* _Что сделать_:
[1] Перепишите из текста о кровавой звезде кусок от слов «Одно из самых» до слов «[Святский, 2007, 181]).» включительно.
[2] Ответьте на вопросы по тексту о кровавой звезде:
(а) Сколько дней, по летописи, держалась звезда на небе?
(б) Какая комета появилась тогда на небосклоне?
(в) В какой «Хронике» летописец искал параллели случившемуся?

* _Текст для чтения_:
****************************************

Одно из самых известных описаний комет в древнерусских летописях — это сообщение о «кровавой звезде» 1065 г., которое также «перекочевало» в Волынскую краткую летопись из древнерусского летописания: «Бысть знамение на небеси. И на западнѣи странѣ звѣзда превелика, луча кровавы, въсходѣщи с вечера по заходѣ солнечнѣмь, и пребысть за 7 днии. И сеи же проявляшесе не на добро: по всему бо быша усобища многы, нашествие поганых на Русскую землю, сиа бо звезда проявле-шася кровопролитие» (Летописи, 1980, 118; Лавр I, 1926, стб. 163-164)3. Это было очередным появлением на небосклоне в 1066 г. знаменитой кометы Галлея, которая была видима на протяжении достаточно большого промежутка времени в разных частях Евразии, а разница между годом, указанным в ПВЛ, и реальным годом прохождения кометы объясняется ошибкой летописца (см.: [Святский, 2007, 181]).
Сюжет о кровавой звезде, по мнению Д. В. Пузанова, интересен и уникален по двум причинам. Во-первых, он «органично вплетается» в единый комплекс с двумя последующими знамениями: находкой рыбаками в реке ребенка «со срамными удами» на лице и солнечным затмением [Пузанов, 2018, 394]. А во-вторых, это единственный пример в летописании, когда русский летописец, «отыскивая параллели на случившееся в „Хронике“ Амартола, ищет знамения, связанные преимущественно со звездами и рождением необычных детей» [Пузанов, 2018, 398].

****************************************

* _Данные для анализа_:
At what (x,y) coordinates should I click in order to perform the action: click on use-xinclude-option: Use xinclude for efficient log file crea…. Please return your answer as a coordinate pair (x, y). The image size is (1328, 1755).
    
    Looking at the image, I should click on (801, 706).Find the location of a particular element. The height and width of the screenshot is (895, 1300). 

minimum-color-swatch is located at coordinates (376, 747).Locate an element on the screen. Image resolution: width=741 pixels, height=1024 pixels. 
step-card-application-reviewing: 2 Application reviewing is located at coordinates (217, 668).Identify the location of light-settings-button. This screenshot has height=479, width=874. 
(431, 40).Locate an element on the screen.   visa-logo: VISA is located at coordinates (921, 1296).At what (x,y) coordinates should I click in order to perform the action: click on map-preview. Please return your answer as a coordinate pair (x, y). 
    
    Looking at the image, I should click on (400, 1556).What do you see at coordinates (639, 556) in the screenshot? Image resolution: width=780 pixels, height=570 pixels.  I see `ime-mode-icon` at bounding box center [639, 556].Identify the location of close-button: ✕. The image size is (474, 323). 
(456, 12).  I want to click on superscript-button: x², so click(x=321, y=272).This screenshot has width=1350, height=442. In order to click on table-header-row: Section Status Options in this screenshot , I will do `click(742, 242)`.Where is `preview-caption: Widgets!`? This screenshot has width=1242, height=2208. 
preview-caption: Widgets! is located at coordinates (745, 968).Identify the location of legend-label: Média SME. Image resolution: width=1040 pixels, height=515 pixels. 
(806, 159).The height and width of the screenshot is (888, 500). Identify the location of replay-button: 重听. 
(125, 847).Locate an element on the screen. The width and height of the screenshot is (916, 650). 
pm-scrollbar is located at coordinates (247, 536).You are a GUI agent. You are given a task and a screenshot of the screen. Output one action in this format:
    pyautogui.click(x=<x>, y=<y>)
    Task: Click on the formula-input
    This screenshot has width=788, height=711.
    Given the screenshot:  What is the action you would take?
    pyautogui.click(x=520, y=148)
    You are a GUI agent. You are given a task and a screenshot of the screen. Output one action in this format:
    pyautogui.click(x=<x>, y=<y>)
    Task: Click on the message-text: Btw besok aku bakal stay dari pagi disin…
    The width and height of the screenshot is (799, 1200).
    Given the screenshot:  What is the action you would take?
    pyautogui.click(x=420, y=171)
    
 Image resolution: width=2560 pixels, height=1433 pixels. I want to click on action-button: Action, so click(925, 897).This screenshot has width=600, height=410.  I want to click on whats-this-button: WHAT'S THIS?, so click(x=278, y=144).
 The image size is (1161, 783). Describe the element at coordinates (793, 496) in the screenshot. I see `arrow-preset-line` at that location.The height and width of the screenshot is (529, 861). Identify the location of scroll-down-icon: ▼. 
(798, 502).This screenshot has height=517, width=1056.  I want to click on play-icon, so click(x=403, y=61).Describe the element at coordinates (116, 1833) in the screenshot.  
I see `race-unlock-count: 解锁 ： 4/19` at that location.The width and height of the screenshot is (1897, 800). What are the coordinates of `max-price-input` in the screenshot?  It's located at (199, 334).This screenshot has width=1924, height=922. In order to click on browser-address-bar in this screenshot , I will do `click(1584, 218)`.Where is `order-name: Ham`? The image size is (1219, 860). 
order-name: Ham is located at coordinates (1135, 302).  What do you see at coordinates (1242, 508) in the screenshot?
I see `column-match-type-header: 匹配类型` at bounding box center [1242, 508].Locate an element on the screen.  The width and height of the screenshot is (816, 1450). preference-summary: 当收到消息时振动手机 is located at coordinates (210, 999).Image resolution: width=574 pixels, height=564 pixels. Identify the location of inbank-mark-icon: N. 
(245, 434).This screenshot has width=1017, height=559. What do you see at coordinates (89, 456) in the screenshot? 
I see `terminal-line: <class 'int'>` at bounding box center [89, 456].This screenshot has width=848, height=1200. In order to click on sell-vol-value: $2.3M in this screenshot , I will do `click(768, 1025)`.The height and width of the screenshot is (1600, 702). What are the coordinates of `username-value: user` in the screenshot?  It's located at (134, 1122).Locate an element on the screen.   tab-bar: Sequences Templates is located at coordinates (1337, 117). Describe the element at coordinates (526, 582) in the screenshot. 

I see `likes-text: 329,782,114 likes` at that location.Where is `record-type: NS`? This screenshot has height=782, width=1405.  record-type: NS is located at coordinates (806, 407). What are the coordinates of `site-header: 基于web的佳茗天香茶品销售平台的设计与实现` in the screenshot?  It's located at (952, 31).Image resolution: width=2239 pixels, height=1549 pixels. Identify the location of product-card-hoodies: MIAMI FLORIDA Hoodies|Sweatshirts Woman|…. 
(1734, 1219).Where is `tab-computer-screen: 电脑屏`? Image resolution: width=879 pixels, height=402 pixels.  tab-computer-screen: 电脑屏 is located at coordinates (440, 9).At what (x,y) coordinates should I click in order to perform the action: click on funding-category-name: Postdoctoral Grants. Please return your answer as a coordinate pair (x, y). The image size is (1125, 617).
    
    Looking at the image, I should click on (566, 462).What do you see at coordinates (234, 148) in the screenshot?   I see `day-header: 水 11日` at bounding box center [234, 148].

****************************************

* _Ответы к упражнению_:
[1]
Одно из самых известных описаний комет в древнерусских летописях — это сообщение о «кровавой звезде» 1065 г., которое также «перекочевало» в Волынскую краткую летопись из древнерусского летописания: «Бысть знамение на небеси. И на западнѣи странѣ звѣзда превелика, луча кровавы, въсходѣщи с вечера по заходѣ солнечнѣмь, и пребысть за 7 днии. И сеи же проявляшесе не на добро: по всему бо быша усобища многы, нашествие поганых на Русскую землю, сиа бо звезда проявле-шася кровопролитие» (Летописи, 1980, 118; Лавр I, 1926, стб. 163-164)3. Это было очередным появлением на небосклоне в 1066 г. знаменитой кометы Галлея, которая была видима на протяжении достаточно большого промежутка времени в разных частях Евразии, а разница между годом, указанным в ПВЛ, и реальным годом прохождения кометы объясняется ошибкой летописца (см.: [Святский, 2007, 181]).

[2]
(а) 7 дней.
(б) Комета Галлея.
(в) В «Хронике» Амартола.